I love nothing more than to read a cooking magazine cover to cover, and dream of all the dinner parties I never seem to have enough time to host. Cooking magazines have become a respite in today’s hyper-political world where people can become upset with the most innocuous of comments or gestures.
Yet a recent article in Food and Wine shows that even cooking magazines are buckling under the pressure to become more “woke” to the problems of the world. Consider its recent publication of an article about the carbon footprint of the lowly bacon, lettuce, and tomato sandwich.
The online article links to a YouTube video where NPR science reporter Adam Cole explains the carbon emissions involved in producing a BLT sandwich—from growing the grain, to making the bread, to the transportation costs associated with getting the items to the store, and eventually to your kitchen and belly.
It’s a lighthearted video, but the message is clear: our most basic habits—even making a sandwich—are dooming mother earth.

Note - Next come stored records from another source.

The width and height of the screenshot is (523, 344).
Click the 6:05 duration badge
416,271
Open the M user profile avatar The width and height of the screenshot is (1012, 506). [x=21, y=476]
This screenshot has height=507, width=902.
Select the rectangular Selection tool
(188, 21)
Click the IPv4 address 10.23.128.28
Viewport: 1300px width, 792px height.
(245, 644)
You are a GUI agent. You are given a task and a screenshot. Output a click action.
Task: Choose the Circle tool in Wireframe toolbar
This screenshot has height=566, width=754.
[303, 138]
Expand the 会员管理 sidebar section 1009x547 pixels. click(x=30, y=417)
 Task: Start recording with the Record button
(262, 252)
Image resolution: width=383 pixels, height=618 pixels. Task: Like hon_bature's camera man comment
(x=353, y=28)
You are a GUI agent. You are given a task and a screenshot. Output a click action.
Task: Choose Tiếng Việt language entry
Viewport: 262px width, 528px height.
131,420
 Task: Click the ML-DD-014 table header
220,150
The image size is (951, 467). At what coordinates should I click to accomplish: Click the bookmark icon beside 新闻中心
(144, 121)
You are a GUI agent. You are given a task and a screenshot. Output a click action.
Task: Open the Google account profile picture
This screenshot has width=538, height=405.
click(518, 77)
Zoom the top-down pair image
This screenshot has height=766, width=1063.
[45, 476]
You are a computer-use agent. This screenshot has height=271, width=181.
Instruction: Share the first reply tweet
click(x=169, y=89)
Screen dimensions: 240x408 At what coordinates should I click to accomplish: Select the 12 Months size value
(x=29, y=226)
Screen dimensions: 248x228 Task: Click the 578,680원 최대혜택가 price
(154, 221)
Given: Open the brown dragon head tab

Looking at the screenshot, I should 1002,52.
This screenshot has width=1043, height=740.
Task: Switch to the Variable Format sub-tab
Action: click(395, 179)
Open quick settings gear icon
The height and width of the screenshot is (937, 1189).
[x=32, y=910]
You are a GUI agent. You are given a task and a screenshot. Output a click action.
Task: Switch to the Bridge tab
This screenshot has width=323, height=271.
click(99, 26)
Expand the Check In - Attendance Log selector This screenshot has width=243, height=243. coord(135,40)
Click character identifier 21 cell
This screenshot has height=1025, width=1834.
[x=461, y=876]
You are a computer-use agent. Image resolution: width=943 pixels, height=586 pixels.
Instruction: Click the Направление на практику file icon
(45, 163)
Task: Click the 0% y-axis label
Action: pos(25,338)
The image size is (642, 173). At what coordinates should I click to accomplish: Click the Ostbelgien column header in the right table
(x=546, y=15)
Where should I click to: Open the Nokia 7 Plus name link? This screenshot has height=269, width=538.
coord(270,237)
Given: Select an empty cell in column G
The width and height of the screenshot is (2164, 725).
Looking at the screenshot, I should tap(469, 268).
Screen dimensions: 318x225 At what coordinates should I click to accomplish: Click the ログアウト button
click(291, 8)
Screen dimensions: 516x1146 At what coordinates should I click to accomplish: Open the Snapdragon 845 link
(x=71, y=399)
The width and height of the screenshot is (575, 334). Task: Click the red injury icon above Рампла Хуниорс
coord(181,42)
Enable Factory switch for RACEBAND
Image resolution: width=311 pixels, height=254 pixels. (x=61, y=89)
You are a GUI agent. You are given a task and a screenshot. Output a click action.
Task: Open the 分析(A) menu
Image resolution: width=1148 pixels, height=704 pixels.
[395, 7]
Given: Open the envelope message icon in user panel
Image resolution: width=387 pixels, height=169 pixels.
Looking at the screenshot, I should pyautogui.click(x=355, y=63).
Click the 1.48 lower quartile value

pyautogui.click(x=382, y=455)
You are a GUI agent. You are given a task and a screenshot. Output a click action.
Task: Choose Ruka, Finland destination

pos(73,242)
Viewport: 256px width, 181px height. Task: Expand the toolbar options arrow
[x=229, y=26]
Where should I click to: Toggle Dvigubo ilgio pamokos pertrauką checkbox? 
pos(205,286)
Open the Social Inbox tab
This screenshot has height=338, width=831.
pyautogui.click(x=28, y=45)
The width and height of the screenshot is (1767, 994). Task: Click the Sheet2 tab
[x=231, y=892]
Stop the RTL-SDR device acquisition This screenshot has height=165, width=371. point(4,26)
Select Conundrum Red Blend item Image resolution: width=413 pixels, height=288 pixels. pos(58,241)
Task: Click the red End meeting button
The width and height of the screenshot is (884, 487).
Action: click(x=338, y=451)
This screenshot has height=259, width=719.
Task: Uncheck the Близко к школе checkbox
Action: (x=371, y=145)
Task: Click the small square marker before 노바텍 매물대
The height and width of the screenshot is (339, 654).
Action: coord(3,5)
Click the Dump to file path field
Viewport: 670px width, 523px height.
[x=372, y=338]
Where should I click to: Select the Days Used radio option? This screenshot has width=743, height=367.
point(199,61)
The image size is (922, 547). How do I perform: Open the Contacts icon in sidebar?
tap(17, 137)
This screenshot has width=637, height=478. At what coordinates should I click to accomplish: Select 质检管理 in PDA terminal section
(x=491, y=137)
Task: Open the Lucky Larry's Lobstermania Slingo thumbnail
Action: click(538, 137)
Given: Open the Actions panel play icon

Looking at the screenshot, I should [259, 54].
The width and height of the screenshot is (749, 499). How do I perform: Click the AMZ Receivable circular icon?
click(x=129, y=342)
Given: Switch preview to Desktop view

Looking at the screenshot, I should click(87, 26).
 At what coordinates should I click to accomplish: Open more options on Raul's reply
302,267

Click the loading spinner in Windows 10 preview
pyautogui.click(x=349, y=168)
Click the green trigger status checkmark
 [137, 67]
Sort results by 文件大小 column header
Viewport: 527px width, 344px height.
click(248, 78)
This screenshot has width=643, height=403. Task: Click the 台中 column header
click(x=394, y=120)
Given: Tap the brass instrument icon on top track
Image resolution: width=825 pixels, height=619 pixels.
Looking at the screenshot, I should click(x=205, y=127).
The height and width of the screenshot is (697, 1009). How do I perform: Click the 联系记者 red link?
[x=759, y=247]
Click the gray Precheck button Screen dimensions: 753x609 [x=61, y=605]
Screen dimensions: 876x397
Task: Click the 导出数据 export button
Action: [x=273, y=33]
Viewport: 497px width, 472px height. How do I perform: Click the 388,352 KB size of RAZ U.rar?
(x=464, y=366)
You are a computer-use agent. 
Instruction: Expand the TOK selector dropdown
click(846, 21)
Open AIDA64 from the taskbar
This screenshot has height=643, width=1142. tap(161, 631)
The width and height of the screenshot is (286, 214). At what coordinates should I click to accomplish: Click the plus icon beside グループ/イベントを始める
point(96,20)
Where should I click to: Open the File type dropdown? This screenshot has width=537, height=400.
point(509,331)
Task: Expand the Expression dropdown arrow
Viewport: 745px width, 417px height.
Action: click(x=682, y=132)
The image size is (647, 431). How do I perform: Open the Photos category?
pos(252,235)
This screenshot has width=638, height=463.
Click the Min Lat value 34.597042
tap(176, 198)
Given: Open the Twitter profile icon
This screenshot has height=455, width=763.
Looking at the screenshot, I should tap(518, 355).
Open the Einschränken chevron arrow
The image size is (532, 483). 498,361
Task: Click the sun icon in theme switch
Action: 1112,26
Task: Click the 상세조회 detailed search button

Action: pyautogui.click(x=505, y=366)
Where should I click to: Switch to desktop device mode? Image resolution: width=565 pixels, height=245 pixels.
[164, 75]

Magazines’ Carbon Footprint Dwarfs That of Sandwiches
That’s somewhat rich coming from a magazine, a publication that no doubt produces its own rather large carbon footprint, made even more awkward by the fact that this product is made of dead trees. Perhaps Food and Wine can ask Adam Cole to do a video on the carbon footprint of producing a monthly magazine.
Cole could explain that one felled tree produces X number of magazines and how one tree leaves homeless X number of squirrels and owls and one sweet family of mice that lived in its root system. Cole could then show video of the now deceased tree being loaded into a diesel-spewing truck. Next he could show the tree corpse being transported to a factory (eww, a factory!) where it is pulverized and turned into paper, and then show how those reams of paper are loaded on yet another diesel-guzzling truck to be brought to another yucky factory where a magazine—filled with far more complex recipes than a BLT—are produced for people with loads of money to waste at Whole Foods. These magazines are then sent via the Postal Service to homes throughout the world, which of course involves more trucks, more gas, more carbon.
Cole might also explain—like he did with the sandwich of death video—that Food and Wine is online, where they have a website and several social media pages on Facebook, Twitter, Instagram. So, just like the BLT, which Adam Cole explains require electricity to be made, Food and Wine’s online presence similarly requires electricity, which of course, means more carbon. More death.
Sorry, Guys—Food Is Necessary For Existence
But would the take away be of such a video on the evils of magazine production? What lesson is a Food and Wine reader supposed to derive from this article on the evils of the BLT production?
The writer concludes by reminding readers that “… a single sandwich creates an estimated 800 grams of carbon dioxide: enough gas to fill 100 gallon jugs. It turns out this simple sandwich isn’t so simple.”
He’s right. Sandwiches aren’t simple. But here’s something that is simple: people need to eat. Producing food requires energy, which will lead to the release of carbon. There’s really no way around it. Of course, what humans don’t require to breath is a magazine—something that seems to be lost on this article’s authors and the magazine’s editors.
I don’t read Food and Wine for articles on economics, or essays on the benefits of interstate commerce. I’m not skimming Food and Wine to find a historical perspective on how the industrial age lifted the human condition by bringing consumers things like sliced bread (and sliced bacon and lettuce and tomatoes, even when those vegetables are out of season). But I do expect those in charge of Food and Wine to understand why it’s perhaps bad business to publish articles that damn the magazine’s own existence.
After all, if you really cared about the earth and about reducing your own carbon footprint, you might consider never purchasing paper magazines anymore. One suspects the carbon footprint of producing a 100-page magazine far exceeds that of a lowly sandwich.
I certainly hope this was a random occurrence on the part of my favorite magazine, and that Food and Wine’s editors will remember that people read the magazine for the food and the wine—not to feel guilty for eating one of summer’s best sandwiches. Of course, if one is moved to choose between two deadly habits—BLTs and magazine reading—it would be wise for those at Food and Wine to remember that most would choose the tastier of the two.